El canciller de Guatemala, Carlos Raúl Morales Moscoso, fue elegido por aclamación como presidente de la sesión, a propuesta de Costa Rica.

Con Venezuela, eran 34 de los 35 países americanos los que están acreditados para la reunión, 18 de ellos representados por su responsable de Relaciones Exteriores.

La delegación de Venezuela en la OEA dio ayer la sorpresa al acreditarse para la reunión; sin embargo, la silla del país bolivariano se mantuvo vacía.

De hecho fue la convocatoria a dicha a la reunión de ayer la que provocó que el Gobierno de Nicolás Maduro solicitara salir de la organización el 28 de abril, aunque no será efectiva hasta 2019.

CONSTITUYENTE

En el turno de las intervenciones, las ministras de Relaciones Exteriores de Argentina, Panamá y Colombia pidieron al Gobierno de Venezuela que cancele la asamblea constituyente, libere a los ‘políticos presos', respete la separación de poderes y busque ayuda humanitaria internacional.

La canciller de Argentina, Susana Malcorra, defendió que el propósito de la reunión del organismo ‘no puede ni debe interpretarse como acto de injerencia o condena' sino que es ‘la misma mano tendida de siempre'.

‘INJERENCIA'

Entre tanto, el representante alterno de Nicaragua en la OEA, Luis Exequiel Alvarado, condenó ‘enérgicamente' la celebración de la reunión por considerar que está destinada a ‘intervenir' en los ‘asuntos internos' del país.

‘Nuestra enérgica condena a esta reunión destinada a intervenir en los asuntos internos de Venezuela sin su consentimiento', afirmó el diplomático nicaragüense, el primero en tomar la palabra en la plenaria del encuentro, donde cada país podía hablar seis minutos.

Alvarado censuró la ‘naturaleza ilícita e inamistosa' de la reunión que, a su juicio, ‘ha roto con el orden constitucional que debe prevalecer en la organización'.

FALTA DE ACUERDO

Tras un receso de una hora y media, se decidió suspender la reunión, lo que obliga a definir una nueva fecha de consulta de cancilleres sobre el mismo tema.

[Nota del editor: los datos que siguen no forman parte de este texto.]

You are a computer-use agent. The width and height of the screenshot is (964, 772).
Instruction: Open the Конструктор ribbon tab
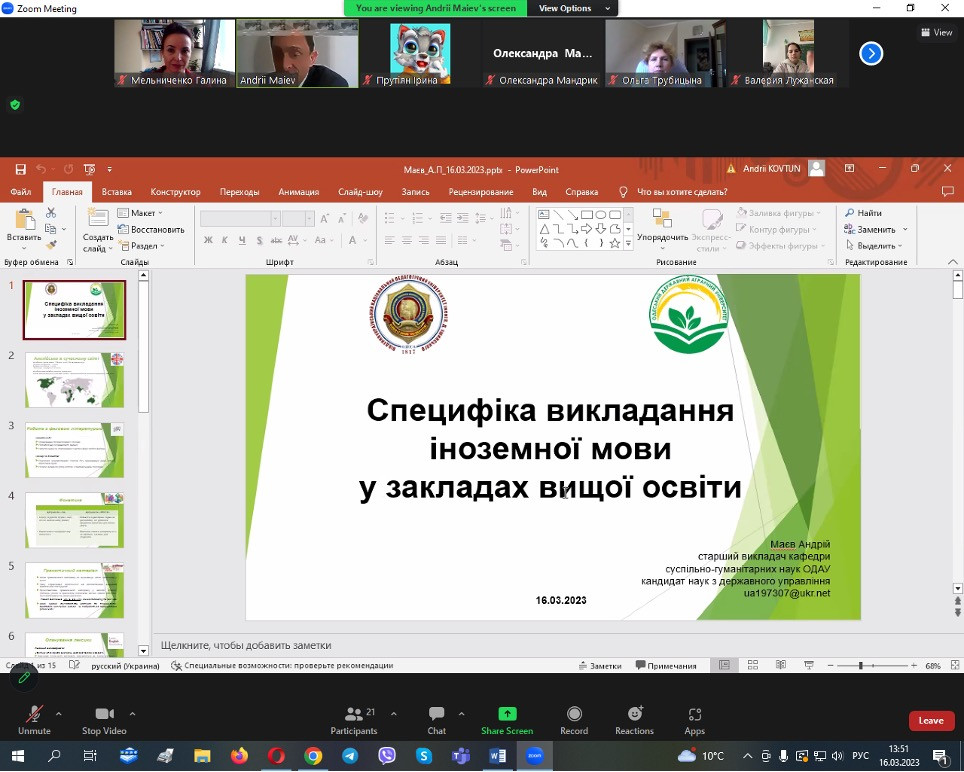point(176,192)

La propuesta de declaración liderada por EE.UU., México, Perú, Canadá y Panamá condenaba la Asamblea Constituyente en Venezuela y era muy crítica con el Gobierno de Maduro, mientras que la presentada por los 14 países de la Comunidad del Caribe (Caricom) no recogía la mayoría de esas demandas. En lo que sí coincidían los dos proyectos fue en pedir el cese de la violencia a todas las partes, un nuevo proceso de diálogo.

PANAMÁ LLAMA A ‘SALIDA PACÍFICA' EN VENEZUELA

La vicepresidenta y ministra de Relaciones Exteriores de Panamá, Isabel Saint Malo, reiteró el ‘compromiso' del Gobierno panameño para contribuir a una ‘salida pacífica' a la crisis que vive el país sudamericano.

Saint Malo aseguró que lo que ocurre en Venezuela ha ‘burlado los esfuerzos de la región' y de los que creyeron en ‘el genuino interés de las partes por alcanzar el acuerdo y lograr por esa vía una solución pacífica al conflicto'.

La canciller panameña cuestionó los ‘tribunales militares' en los que están siendo procesados algunos de los detenidos durante las protestas, como también la ‘situación humanitaria y el desabastecimiento de alimentos y medicamentos' en el país.

Deploró, además, la iniciativa anunciada por el presidente venezolano, Nicolás Maduro, de crear una asamblea constituyente para reformar la Carta Magna e indicó que Caracas debe dar ‘pasos inmediatos' que generen confianza, a fin de alcanzar una resolución negociada al conflicto, como la liberación de los detenidos, la apertura para los canales de asistencia humanitaria y respeto a la institucionalidad.